··· Given text

All of this creates feverish rivalries within the party. They are usually in some kind of civil war. The NDP, in contrast, for all their bizarre ideas are more enamored of their "ideas"; and this has a deferring quality, especially since they don't ever expect to form a national government, that the Liberals don't have. Look how the Libs have already stabbed Stephane Dion in the back.

Anonymous said...

I find it rather ironic whenever people point toward private broadcasting channels like FOX as being of a certain bias, and as being a mark against free market journalism and broadcasting, while at the same time ignoring that Canada's own personal broadcast network is probably one of the most left-of-center in the entire country. Or at least the largest left-of-center network in the country.

Dag said...

When I was young I used to red Pravda. I didn't expect to find the truth, not by any means; but I did expect to find what they didn't say, the truth between the lines, the lies dissolving into sense so I could make my way in the world with some kind of guide other than pure stumbling chance. But the CBC doesn't have the beauty of Pravda, the hidden meanings, the secrets waiting to be prized out from the state propaganda. No, the CBC is just vile lunacy, bigoted rants piled higher and more violently on a daily basis. People here like the CBC, it seems. I can't for the life of me understand that. Who can like evil? It' not like Canadians are evil people, but they like this evil CBC. I'm increasingly home-sick.

truepeers said...

Let's be clear about what makes the CBC evil. It's not because it has an obvious political bias; it's because it has that "bias" - if nihilist relativism and worship of victims is a bias - without admitting it, unlike Pravda which was clearly an organ of a specific state and ideology.

The evil of the CBC is actually the same as that Fox promotes: the claim to be fair and balanced, the denial of one's viewpoint, of a real identity, of where one is coming from. The CBC, because it is a state-funded anachronism, pretends to represent all Canadian voices. Not only does it necessarily fail in that - from fear of conflict - but in doing so it doesn't know what it is and falls into a sea of relativism.

Where liberalism is the ultimate value we get an elite that finds its job is to determine what is a respectable voice and what is too extreme, too political. This elite accredits itself, defining who can speak for the "right" and who the "left", in order to be "fair and balanced".

This denial of honest partisanship, something which becomes those in honest participation in democratic self-rule, is in service of the elite, of imperial masters that have an idea how all the "multicultural" subjects and representatives are supposed to fit. The people are not to rule themselves but to be led by the mutually accrediting expert-identity politics class.

······

Exercise A -> List every commenter name that appears before a "said..." line in the comment thread.
Exercise B -> In the comment thread, whom does the opening comment say the Liberals have already stabbed in the back?
Rely only on the comment thread for your answers.

··· Given records

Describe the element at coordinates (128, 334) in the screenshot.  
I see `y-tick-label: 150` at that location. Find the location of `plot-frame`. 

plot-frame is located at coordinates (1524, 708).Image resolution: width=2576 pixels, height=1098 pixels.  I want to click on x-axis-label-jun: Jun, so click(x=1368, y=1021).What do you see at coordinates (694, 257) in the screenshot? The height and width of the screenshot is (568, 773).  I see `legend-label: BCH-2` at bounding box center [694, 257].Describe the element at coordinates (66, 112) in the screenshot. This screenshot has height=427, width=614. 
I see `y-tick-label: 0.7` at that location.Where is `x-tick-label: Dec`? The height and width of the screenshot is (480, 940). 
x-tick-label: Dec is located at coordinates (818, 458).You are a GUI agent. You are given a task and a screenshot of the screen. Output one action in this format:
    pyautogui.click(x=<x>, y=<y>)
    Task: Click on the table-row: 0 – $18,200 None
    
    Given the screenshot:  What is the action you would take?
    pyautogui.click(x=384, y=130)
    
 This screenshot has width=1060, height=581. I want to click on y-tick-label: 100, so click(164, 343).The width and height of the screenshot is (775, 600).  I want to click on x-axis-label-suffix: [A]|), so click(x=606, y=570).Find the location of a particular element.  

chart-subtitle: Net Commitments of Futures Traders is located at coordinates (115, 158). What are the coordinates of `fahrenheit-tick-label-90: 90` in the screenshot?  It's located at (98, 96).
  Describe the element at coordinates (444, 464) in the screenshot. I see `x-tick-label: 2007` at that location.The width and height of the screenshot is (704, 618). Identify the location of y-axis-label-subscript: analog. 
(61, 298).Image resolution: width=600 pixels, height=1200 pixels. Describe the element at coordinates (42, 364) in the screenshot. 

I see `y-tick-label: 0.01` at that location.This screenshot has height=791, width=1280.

······

Task solution A -> Anonymous, Dag, truepeers

Task solution B -> Stephane Dion